**STUDY TEXT:**
== Segment start ==

Before running the code, you need to touch the configuration based on your needs. There is a config files in /configuration:

  • configuration.py: this file includes the parameters that are used in training, testing and demo.

Demo of SiameseFC

For demo, you can run SiameseFC for object tracking in a video.
Demo uses the pretrained model that has been stored in /Logs/

To run the demo, use the following command:

# Run demo of SiameseFC for a video
python3 siamesefc_demo.py

The demo module has the following 5 steps:

  1. Load siamese inference model
  2. Load input video
  3. Run tracker
  4. Store bounding boxes
  5. Visualization & evaluation

The output of demo is the video with tracking bounding boxes.

Evaluating (Testing) SiameseFC

This module evaluates the accuracy of SiameseFC with a pretrained model (stored in /Logs) for a testing dataset.

To test the SiameseFC, use the following command:

# Run test of SiameseFC for a video
python3 siamesefc_test.py

Evaluation module has the following 5 steps:

  1. Load siamese inference model
  2. Load input video
  3. Run tracker
  4. Store bounding boxes
  5. Evaluation

Training SiameseFC

This module is used to train the SiameseFC model for a given dataset.

To train the SiameseFC, use the following command:

# Run training of SiameseFC
python3 siamesefc_train.py

The training module has the following 2 steps:

  1. Create model (training and validation)
  2. Training

How SiameseFC works?

SiameseFC is a tracking algorithm with a novel fully-convolutional Siamese network trained end-to-end on the ILSVRC15 dataset for object detection in video. It operates at frame-rates beyond real-time, and achieves state-of-the-art performance in multiple benchmarks. To track an object in a video, the object should be identified by a rectangle in the first frame. The following figure shows the concept of Siamese fully convolutional network.

By having the location of the object in the first frame of video, to find the position of the object in the next frame, we can then exhaustively test all possible locations and choose the candidate with the maximum similarity to the appearance of the object in the previous frame. In experiments, the initial appearance of the object is used as the exemplar.

== Segment end ==

**APPLY WHAT YOU READ:**
A: In the SiameseFC documentation, reproduce the passage starting at "# Run training" and ending at "fully convolutional network.", swapping "ILSVRC15" for "ImageNet VID".
B: According to the SiameseFC documentation, where is the pretrained model used by the demo stored?
C: Extend the SiameseFC documentation by writing what follows its final sentence.

**INPUT DATA:**
== Segment start ==

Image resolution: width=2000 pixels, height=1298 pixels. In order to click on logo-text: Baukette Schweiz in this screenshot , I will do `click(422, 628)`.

== Segment end ==

**RESPONSES TO THE EXERCISE:**
A:
# Run training of SiameseFC
python3 siamesefc_train.py

The training module has the following 2 steps:

  1. Create model (training and validation)
  2. Training

How SiameseFC works?

SiameseFC is a tracking algorithm with a novel fully-convolutional Siamese network trained end-to-end on the ImageNet VID dataset for object detection in video. It operates at frame-rates beyond real-time, and achieves state-of-the-art performance in multiple benchmarks. To track an object in a video, the object should be identified by a rectangle in the first frame. The following figure shows the concept of Siamese fully convolutional network.

B: In /Logs/.

C:
alt text

Training

In the training of the siamese network, the goal is to learn a function f (a deep convolutional network) from a dataset of videos with labelled object trajectories. Similarity learning with deep conv-nets is typically addressed using Siamese architectures. Siamese networks apply an identical transformation φ to both inputs and then combine their representations using another function g according to f (z, x) = g(φ(z), φ(x)). When the function g is a simple distance or similarity metric, the function φ can be considered an embedding. Deep Siamese conv-nets have previously been applied to tasks such as face verification, keypoint descriptor learning and one-shot character recognition.

The advantage of a fully-convolutional network is that, instead of a candidate image of the same size, we can provide as input to the network a much larger search image and it will compute the similarity at all translated sub-windows on a dense grid in a single evaluation. To achieve this, we use a convolutional embedding function φ and combine the resulting feature maps using a cross- correlation layer.

The output of this network is not a single score but rather a score map defined on a finite grid. the output of the embedding function is a feature map with spatial support as opposed to a plain vector.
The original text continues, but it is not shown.